La inversión durante los primeros mil días de vida presenta retornos económicos estimados entre siete y dieciséis dólares por cada dólar invertido, según evidencia consolidada en economía del desarrollo y análisis del Banco Mundial. Estos retornos se expresan en mayor productividad futura, menor carga sanitaria y mayor capacidad de aprendizaje.


Liderazgo, acuerdos y sociedades libres


Enfocarse en los Santos Inocentes implica reconocer que las muertes evitables en la infancia no se reducen únicamente mediante políticas sectoriales aisladas. Se reducen cuando las sociedades libres construyen diálogos y acuerdos que permiten coordinar responsabilidades más allá del aparato estatal. Las fallas de liderazgo estatal se vuelven letales cuando no existen mecanismos sociales y económicos que compensen la fragmentación institucional.

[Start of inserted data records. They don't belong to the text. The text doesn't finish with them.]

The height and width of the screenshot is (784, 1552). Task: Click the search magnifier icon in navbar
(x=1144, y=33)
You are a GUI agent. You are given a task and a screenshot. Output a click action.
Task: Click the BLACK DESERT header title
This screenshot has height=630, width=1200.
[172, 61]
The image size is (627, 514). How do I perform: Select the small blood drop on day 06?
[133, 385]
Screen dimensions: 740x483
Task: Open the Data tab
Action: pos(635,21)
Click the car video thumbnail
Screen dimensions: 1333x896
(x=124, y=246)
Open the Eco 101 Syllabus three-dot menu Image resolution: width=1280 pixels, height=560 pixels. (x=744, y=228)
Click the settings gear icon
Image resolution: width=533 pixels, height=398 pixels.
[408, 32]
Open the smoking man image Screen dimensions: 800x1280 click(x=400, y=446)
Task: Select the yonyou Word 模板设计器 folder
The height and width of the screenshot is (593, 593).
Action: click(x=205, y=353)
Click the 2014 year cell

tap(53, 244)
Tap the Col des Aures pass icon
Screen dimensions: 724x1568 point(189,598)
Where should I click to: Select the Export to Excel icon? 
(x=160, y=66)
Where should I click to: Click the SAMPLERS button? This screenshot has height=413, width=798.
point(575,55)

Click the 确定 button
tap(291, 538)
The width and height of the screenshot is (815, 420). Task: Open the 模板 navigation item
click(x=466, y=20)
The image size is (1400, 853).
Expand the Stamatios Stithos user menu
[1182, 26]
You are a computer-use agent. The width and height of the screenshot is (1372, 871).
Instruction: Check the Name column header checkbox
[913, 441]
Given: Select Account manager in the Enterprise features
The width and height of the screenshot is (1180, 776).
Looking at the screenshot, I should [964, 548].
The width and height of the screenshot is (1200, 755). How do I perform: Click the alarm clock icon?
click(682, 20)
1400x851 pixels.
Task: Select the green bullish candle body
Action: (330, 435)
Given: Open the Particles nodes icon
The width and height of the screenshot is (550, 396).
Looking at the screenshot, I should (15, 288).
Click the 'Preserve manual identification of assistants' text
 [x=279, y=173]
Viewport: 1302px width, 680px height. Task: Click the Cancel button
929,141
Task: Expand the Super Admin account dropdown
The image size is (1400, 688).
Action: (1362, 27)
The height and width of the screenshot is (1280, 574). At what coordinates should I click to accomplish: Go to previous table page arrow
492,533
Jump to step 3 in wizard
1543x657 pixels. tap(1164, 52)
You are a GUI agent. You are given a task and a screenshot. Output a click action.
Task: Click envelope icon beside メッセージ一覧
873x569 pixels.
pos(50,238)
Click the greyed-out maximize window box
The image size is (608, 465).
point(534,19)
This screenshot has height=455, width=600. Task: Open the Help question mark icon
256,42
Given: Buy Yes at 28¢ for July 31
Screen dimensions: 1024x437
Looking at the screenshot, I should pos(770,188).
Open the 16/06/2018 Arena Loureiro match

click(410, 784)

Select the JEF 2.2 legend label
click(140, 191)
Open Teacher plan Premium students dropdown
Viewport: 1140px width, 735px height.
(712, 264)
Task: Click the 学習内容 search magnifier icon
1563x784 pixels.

Los resultados observables aparecen cuando las funciones se coordinan. Los hogares producen y cuidan. Las comunidades organizan. Las empresas compran y transforman. El Estado asegura servicios. Los inversionistas financian infraestructura. En este marco, hogares, familias, comunidades, Estado, empresas e inversionistas, en torno a Cristo, ordenan trabajo, infraestructura y oportunidades para cuidar la vida de los santos inocentes.


Conclusión: trabajar para servir mejor y ser más sanos


Santos Inocentes fija un criterio de acción económica y social. Enfocarse en ellos significa evitar las muertes que ocurren por fallas humanas acumuladas y asumir la responsabilidad de corregirlas mediante trabajo organizado, acuerdos verificables y coordinación sostenida. Orar orienta el sentido. Trabajar permite hacerse cargo de la realidad. Servir mejor conduce a sociedades más sanas.

En ese marco, ora et labora, urbi et orbi, per saecula saeculorum resume una práctica continua orientada a proteger la vida infantil en el tiempo, no como consigna, sino como forma concreta de organización social.